En outre, dans l’hypothèse où la défenderesse ne respecterait pas les délais, et en vertu de l’article 1240 du code civil, elle devra indemniser la propriétaire du fait de son occupation illicite des lieux, de nature à causer à cette dernière un préjudice résultant de la perte des loyers et de l’indisponibilité des lieux, par le versement d’une indemnité d’occupation mensuelle équivalente au montant du loyer et des charges dûment justifiées, à compter du 1er novembre 2024 jusqu’à son départ définitif des lieux.
Le sort des meubles éventuellement laissés dans les lieux est spécifiquement organisé aux articles R.433-1 et suivants du code des procédures civiles d’exécution au titre des opérations d’expulsion.
V – Sur les mesures de fin de jugement
Mme [K] [X] épouse [V], partie perdante, supportera la charge des dépens, qui comprendront notamment le coût du commandement de payer.

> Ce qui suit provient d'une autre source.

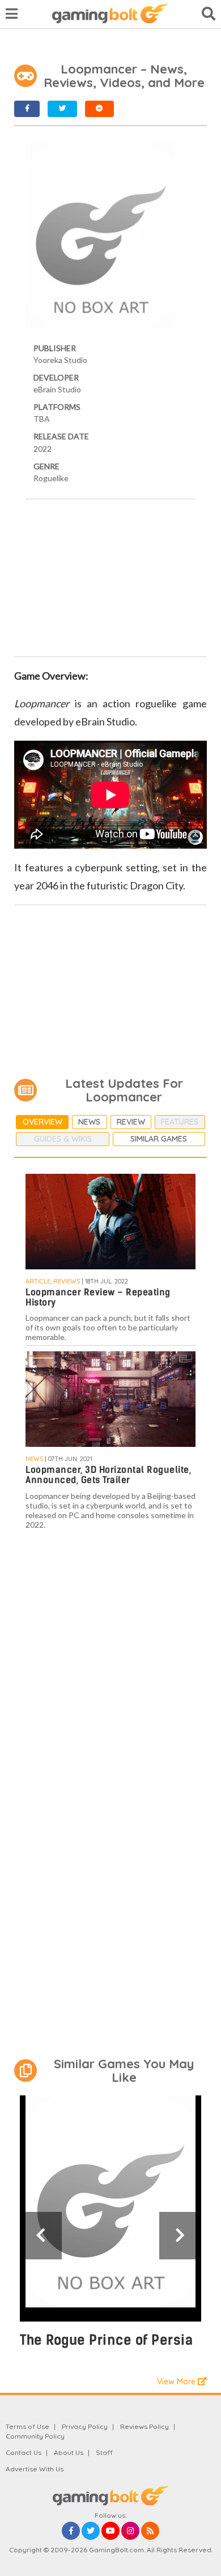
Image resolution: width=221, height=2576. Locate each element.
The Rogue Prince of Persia (106, 2340)
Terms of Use (27, 2426)
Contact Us (23, 2452)
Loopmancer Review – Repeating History (98, 1297)
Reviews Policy (144, 2426)
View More (177, 2381)
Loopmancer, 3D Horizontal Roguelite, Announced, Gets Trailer (108, 1474)
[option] (110, 2227)
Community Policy (35, 2436)
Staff (104, 2452)
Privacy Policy (85, 2426)
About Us (68, 2452)
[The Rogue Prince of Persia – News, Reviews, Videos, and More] (110, 2208)
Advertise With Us (34, 2469)
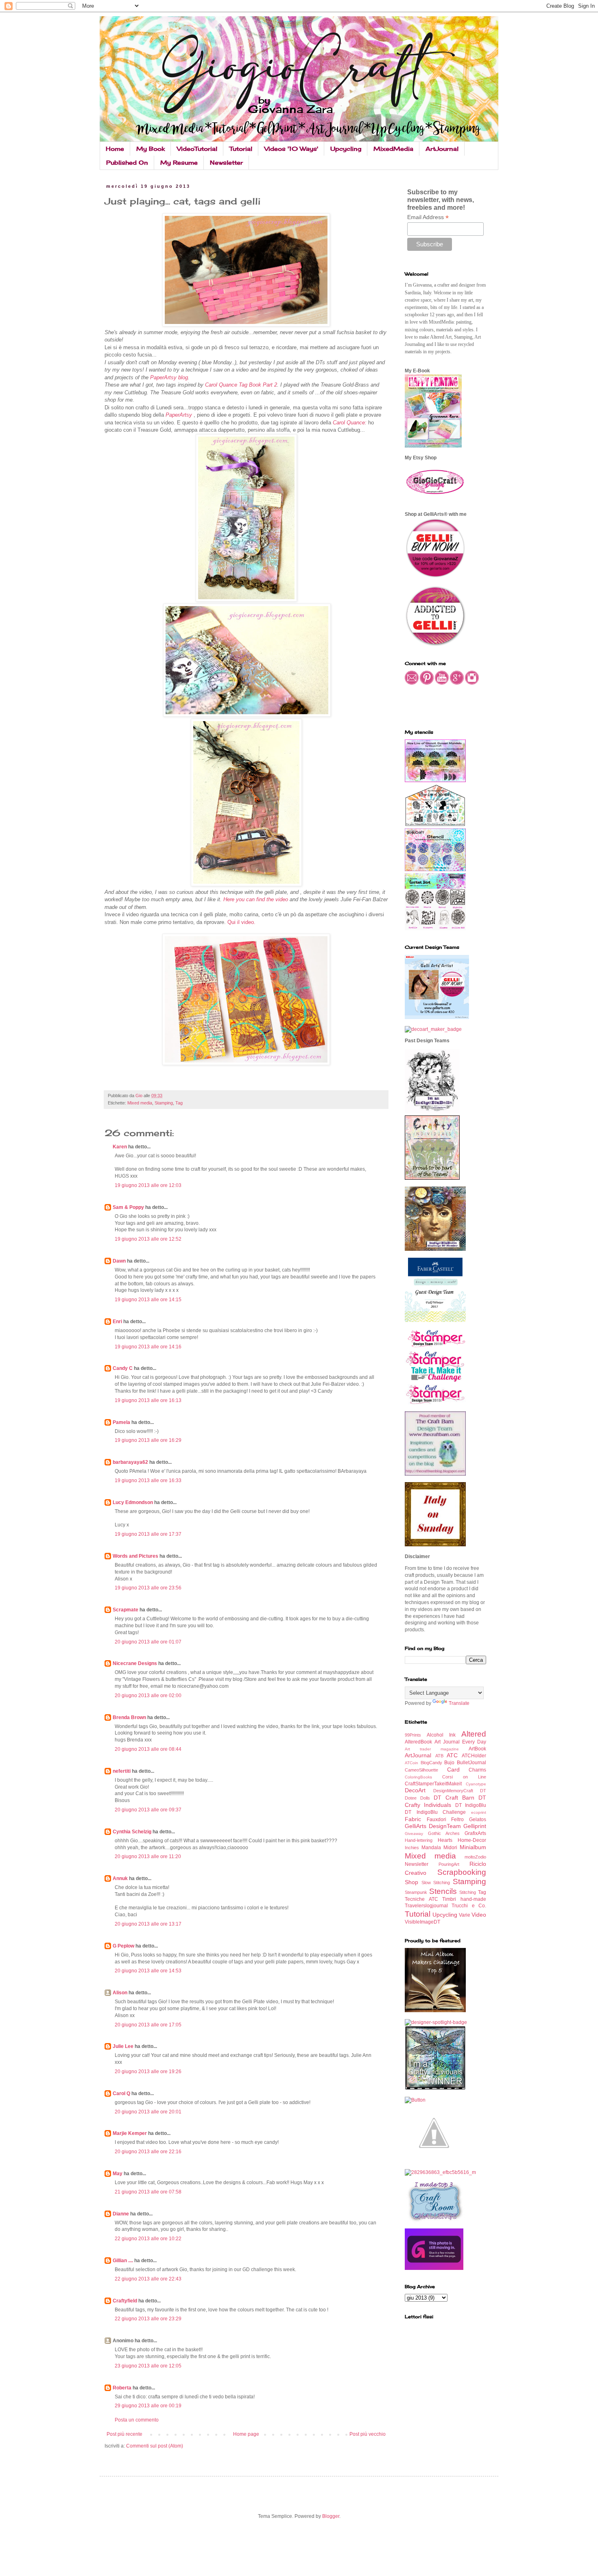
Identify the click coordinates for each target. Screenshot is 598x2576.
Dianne (121, 2214)
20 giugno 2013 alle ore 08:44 (148, 1749)
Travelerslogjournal (426, 1906)
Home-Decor (472, 1840)
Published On (127, 162)
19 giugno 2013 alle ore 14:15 (148, 1299)
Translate (459, 1703)
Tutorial (240, 148)
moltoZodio (475, 1856)
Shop (411, 1882)
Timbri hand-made (464, 1899)
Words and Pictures (135, 1556)
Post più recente (124, 2434)
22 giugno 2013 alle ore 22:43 (148, 2279)
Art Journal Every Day (460, 1742)
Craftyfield (125, 2301)
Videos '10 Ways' (291, 148)
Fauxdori (436, 1819)
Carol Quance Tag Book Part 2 (240, 385)
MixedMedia (393, 148)
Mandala (431, 1847)
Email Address (428, 217)
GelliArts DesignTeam (433, 1826)
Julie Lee (123, 2046)
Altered (473, 1734)
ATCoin (411, 1763)
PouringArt (449, 1864)
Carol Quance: (350, 423)
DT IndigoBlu (470, 1805)
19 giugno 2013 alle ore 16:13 (148, 1400)
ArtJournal (442, 148)
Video (478, 1914)
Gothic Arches (444, 1833)
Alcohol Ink (441, 1735)
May (117, 2173)
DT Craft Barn (454, 1797)
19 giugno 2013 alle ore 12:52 (148, 1239)
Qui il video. (241, 922)
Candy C (123, 1368)
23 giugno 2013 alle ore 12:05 (148, 2366)
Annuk (120, 1878)
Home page (246, 2434)
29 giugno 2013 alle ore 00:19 (148, 2406)
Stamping (164, 1102)
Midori (450, 1847)
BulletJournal (471, 1762)
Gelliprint (474, 1826)
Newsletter (226, 162)
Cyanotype (476, 1784)
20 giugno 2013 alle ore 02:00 (148, 1695)
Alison (120, 1993)
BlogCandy (431, 1762)
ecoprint (478, 1812)
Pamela (121, 1422)
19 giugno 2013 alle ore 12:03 (148, 1185)
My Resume (179, 162)
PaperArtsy (180, 415)
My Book (150, 148)
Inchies (412, 1847)
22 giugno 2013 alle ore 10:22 (148, 2238)
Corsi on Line (464, 1776)
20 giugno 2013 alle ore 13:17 (148, 1924)
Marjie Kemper (130, 2133)
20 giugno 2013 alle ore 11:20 (148, 1856)
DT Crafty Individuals (445, 1801)
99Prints (413, 1735)
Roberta (122, 2388)
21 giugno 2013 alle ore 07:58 (148, 2192)
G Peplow (123, 1946)
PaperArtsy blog (169, 377)
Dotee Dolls (417, 1798)
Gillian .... (123, 2260)
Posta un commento (137, 2420)
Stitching (467, 1892)
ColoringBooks (418, 1777)
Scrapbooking (461, 1872)
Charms (477, 1770)
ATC (452, 1755)
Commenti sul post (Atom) (154, 2446)
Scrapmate (125, 1610)
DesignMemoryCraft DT (460, 1790)
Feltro (457, 1819)
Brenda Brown (129, 1717)
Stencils (443, 1891)
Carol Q (121, 2093)
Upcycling (345, 148)
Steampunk (416, 1892)
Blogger (330, 2516)
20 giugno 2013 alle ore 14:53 (148, 1971)
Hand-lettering (418, 1840)
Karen (120, 1147)
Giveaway (414, 1833)
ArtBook (477, 1749)
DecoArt (415, 1790)
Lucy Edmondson (133, 1502)
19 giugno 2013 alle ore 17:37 (148, 1534)
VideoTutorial (197, 148)
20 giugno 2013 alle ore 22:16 (148, 2151)
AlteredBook (418, 1742)
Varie (464, 1915)
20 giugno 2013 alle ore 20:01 (148, 2112)
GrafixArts (475, 1833)
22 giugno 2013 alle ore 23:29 (148, 2319)
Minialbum (473, 1847)
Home (115, 148)
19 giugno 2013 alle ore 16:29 (148, 1440)
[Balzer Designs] (415, 2100)
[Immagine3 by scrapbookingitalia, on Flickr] (440, 2172)
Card (453, 1769)
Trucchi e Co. (469, 1906)
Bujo (449, 1762)
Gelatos (477, 1819)
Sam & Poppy (128, 1207)
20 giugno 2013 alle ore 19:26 (148, 2071)
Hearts (445, 1840)
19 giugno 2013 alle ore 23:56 (148, 1588)
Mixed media (139, 1102)
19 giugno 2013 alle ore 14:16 (148, 1347)
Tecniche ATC (421, 1899)
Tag (179, 1102)
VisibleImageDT (422, 1922)
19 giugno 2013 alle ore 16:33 (148, 1480)
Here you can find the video (256, 899)
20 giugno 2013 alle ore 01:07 (148, 1642)
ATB (439, 1755)
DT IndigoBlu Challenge (435, 1812)
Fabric (413, 1819)
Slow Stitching (435, 1882)
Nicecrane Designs (135, 1663)
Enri (117, 1321)
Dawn (119, 1261)
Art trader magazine (432, 1749)
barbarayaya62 (130, 1462)
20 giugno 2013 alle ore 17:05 (148, 2025)
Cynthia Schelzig (132, 1832)
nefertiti (122, 1771)
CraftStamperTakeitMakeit (433, 1784)
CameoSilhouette (421, 1769)
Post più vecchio (367, 2434)
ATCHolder (474, 1756)
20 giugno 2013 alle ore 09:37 (148, 1810)
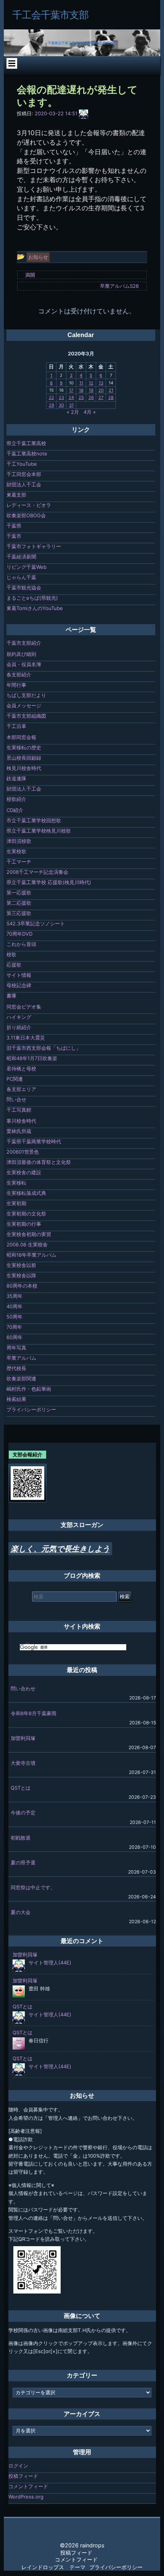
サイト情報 (18, 975)
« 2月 (73, 412)
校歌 (11, 954)
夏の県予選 (23, 1862)
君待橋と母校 (21, 1068)
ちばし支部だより (26, 695)
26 (91, 397)
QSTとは (21, 1788)
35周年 (14, 1296)
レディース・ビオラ (28, 505)
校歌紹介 (16, 799)
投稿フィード (23, 2476)
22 (51, 397)
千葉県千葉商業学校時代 (33, 1141)
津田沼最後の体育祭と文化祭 (38, 1162)
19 (91, 390)
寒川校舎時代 (21, 1121)
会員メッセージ (23, 705)
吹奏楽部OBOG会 (26, 515)
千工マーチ (18, 862)
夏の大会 (21, 1912)
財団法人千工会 (23, 484)
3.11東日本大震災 (25, 1038)
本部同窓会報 (21, 737)
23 (61, 397)
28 (111, 397)
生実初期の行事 (23, 1224)
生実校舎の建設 (23, 1172)
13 (101, 383)
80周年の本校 (21, 1286)
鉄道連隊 (16, 778)
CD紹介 (14, 810)
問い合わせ (23, 1688)
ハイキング (18, 1017)
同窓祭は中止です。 (33, 1887)
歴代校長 (16, 1368)
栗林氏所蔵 (18, 1131)
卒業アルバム (21, 1358)
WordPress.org (25, 2497)
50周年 (14, 1317)
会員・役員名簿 (23, 664)
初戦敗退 (21, 1838)
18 (81, 390)
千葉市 (13, 536)
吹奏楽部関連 (21, 1378)
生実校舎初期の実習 (28, 1234)
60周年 (14, 1337)
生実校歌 (16, 851)
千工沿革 (16, 726)
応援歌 (13, 965)
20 (101, 390)
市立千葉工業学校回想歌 (33, 820)
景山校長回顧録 (23, 758)
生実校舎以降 (21, 1275)
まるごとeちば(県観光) (32, 598)
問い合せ (16, 1099)
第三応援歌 (18, 913)
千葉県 (13, 526)
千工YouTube (21, 464)
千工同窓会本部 (23, 474)
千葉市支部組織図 (26, 716)
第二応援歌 (18, 903)
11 (81, 383)
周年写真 (16, 1347)
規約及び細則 (21, 654)
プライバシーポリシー (31, 1409)
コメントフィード (28, 2486)
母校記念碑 (18, 985)
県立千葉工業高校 (26, 443)
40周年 (14, 1306)
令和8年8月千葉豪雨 (33, 1713)
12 (91, 383)
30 (61, 405)
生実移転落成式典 (26, 1193)
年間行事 (16, 685)
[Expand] (11, 63)
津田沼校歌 (18, 841)
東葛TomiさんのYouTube (34, 608)
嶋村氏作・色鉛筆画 (28, 1389)
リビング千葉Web (26, 567)
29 (51, 405)
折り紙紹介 (18, 1027)
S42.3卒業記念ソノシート (35, 923)
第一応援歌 (18, 892)
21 (111, 390)
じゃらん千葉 (21, 577)
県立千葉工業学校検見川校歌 (38, 831)
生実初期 (16, 1203)
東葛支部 (16, 495)
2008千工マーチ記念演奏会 (37, 872)
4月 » (90, 412)
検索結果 (16, 1399)
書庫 (11, 996)
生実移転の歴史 (23, 747)
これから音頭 (21, 944)
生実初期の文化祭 (26, 1214)
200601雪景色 (22, 1152)
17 (71, 390)
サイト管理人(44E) (50, 1962)
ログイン (18, 2466)
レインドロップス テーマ (53, 2567)
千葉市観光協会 (23, 587)
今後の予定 (23, 1812)
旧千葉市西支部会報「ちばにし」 (43, 1048)
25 (81, 397)
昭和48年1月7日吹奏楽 (31, 1058)
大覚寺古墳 (23, 1763)
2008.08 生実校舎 (27, 1244)
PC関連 (14, 1079)
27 (100, 397)
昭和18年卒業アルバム (31, 1255)
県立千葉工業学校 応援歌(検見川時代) (48, 882)
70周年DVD (19, 934)
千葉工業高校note (26, 453)
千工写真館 (18, 1110)
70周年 (14, 1327)
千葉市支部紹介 (23, 643)
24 (71, 397)
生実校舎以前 (21, 1265)
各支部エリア (21, 1089)
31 (71, 405)
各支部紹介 (18, 674)
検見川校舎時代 (23, 768)
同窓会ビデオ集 (23, 1007)
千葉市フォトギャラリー (33, 546)
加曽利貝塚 (23, 1738)
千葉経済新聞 (21, 557)
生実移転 (16, 1183)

Il n’apparaît pas inéquitable de laisser à la charge de la société anonyme d’HLM Immobilière 3F les frais non compris dans les dépens qu’elle a exposés dans le cadre de la présente instance. Il convient donc de rejeter la demande formulée au titre de l’article 700 du code de procédure civile.
Le jugement est de plein droit exécutoire par provision.
PAR CES MOTIFS,
Le juge des contentieux de la protection statuant publiquement, par jugement contradictoire, rendu en premier ressort :
CONDAMNE Mme [K] [X] épouse [V] à payer à la société anonyme d’HLM Immobilière 3F la somme de 10 377,51 euros (décompte arrêté au 26 novembre 2024, échéance du mois d’octobre 2024 incluse), avec intérêts au taux légal à compter du 6 septembre 2022 sur la somme de 5 535,96 euros et à compter du présent jugement pour le surplus ;
AUTORISE Mme [K] [X] épouse [V] à s’acquitter de cette somme, outre le loyer et les charges courants, en 35 mensualités de 100 euros chacune et une 36ème mensualité qui soldera la dette en principal et intérêts ;
PRECISE que chaque mensualité devra intervenir avant le 20 de chaque mois et pour la première fois le 20 du mois suivant la signification du présent jugement ;
SUSPEND les effets de la clause résolutoire pendant l’exécution des délais accordés ;
DIT que si les délais accordés sont entièrement respectés, la clause résolutoire sera réputée n’avoir jamais été acquise ;
DIT qu’en revanche, toute mensualité, qu’elle soit due au titre du loyer et des charges courants ou de l’arriéré, restée impayée sept jours après l’envoi d’une mise en demeure par lettre recommandée avec avis de réception justifiera :
* que la clause résolutoire retrouve son plein effet ;
* que le solde de la dette devienne immédiatement exigible ;
* qu’à défaut pour Mme [K] [X] épouse [V] d’avoir volontairement libéré les lieux dans les deux mois de la délivrance d’un commandement de quitter les lieux, la société anonyme d’HLM Immobilière 3F puisse faire procéder à son expulsion ainsi qu’à celle de tous les occupants de son chef, avec le concours d’un serrurier et de la force publique si besoin est ;
*que Mme [K] [X] épouse [V] soit condamnée à verser à la société anonyme d’HLM Immobilière 3F une indemnité mensuelle d’occupation égale au montant du loyer et des charges qui auraient été dus en l’absence de résiliation du bail, à compter du 1er novembre 2024 et jusqu’à la date de la libération effective et définitive des lieux caractérisée par la remise des clés au bailleur ou à son mandataire ;
REJETTE la demande de relogement formée par Mme [K] [X] épouse [V] ;
REJETTE la demande présentée au titre de l’article 700 du code de procédure civile ;
CONDAMNE Mme [K] [X] épouse [V] aux dépens.
Ainsi jugé et prononcé à Bobigny, par mise à disposition du jugement au greffe du Tribunal judiciaire, le 4 février 2024.